UltimaOnline — Tue, 11 Nov 2008 19:18:30 +0800

'A' level Qn :

Explain how chlorine has a bleaching effect.

Solution :

Did you know...

The bleaching effect of chlorine, is actually due to the hypochlorous acid (formed when chlorine reacts with water), rather than the chlorine itself?

The bleaching effect is really a result of oxidation; and hypochlorous acid is a stronger oxidizing agent than chlorine itself.

Household bleach is the sodium salt of hypochlorous acid, sodium hypochlorite, of which the ClO- ion (hypochlorite ion aka chlorate(I) ion) undergoes disproportionation at higher temperatures to generate Cl- ion (chloride ion) and ClO3- ion (chlorate ion aka chlorate(V) ion) which is an even stronger oxidizing agent (compare the oxidation states of chlorine in Cl2 vs ClO- vs ClO3-).

>>> How Bleach Works

http://chemistry.about.com/od/chemistryfaqs/f/bleach.htm

An oxidizing bleach works by breaking the chemical bonds of a chromophore (part of a molecule that has color).
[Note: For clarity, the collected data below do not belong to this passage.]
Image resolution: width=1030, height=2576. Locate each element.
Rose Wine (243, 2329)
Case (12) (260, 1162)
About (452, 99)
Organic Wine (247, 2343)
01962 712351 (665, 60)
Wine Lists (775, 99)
This changes the molecule so that it either has no color or else reflects color outside the visible spectrum.

A reducing bleach works by changing the double bonds of a chromophore into single bonds. This alters the optical properties of the molecule, making it colorless.

In addition to chemicals, energy can disrupt chemical bonds to bleach out color. For example, the high energy photons in sunlight (e.g., ultraviolet rays) can disrupt the bonds in chromophores to decolorize them. <<<

'A' & 'O' Level Chemistry Qns (A Collection) replied by UltimaOnline @ Mon, 10 Nov 2008 09:46:18 +0800

UltimaOnline — Mon, 10 Nov 2008 09:46:18 +0800

'A' level 2008 Qn

The molecules of compond P, C7H15Br, are chiral. On treatment with NaOH(aq), P produces alcohol Q, C7H15OH, which does not react with hot, acidified Na2Cr2O7(aq). The elimination of HBr from compound P produces a mixture of 4 different isomeric alkenes with the formula C7H14, only two of which are geometrical isomers of each other. Suggest the structural formulae of compound P and the 4 alkanes.

Solution :

P is 3-bromo-2,3-dimethyl-pentane.

'A' & 'O' Level Chemistry Qns (A Collection) replied by UltimaOnline @ Sun, 09 Nov 2008 19:05:20 +0800

UltimaOnline — Sun, 09 Nov 2008 19:05:20 +0800

H2 'A' level 2008 paper :

List and explain the following alkyl halides (halogenoalkanes) according to their boiling points :

Alkyl bromide, alkyl iodide, alkyl chloride.

Solution :

There are two opposing factors, which you have to describe and explain in the exam to score full marks.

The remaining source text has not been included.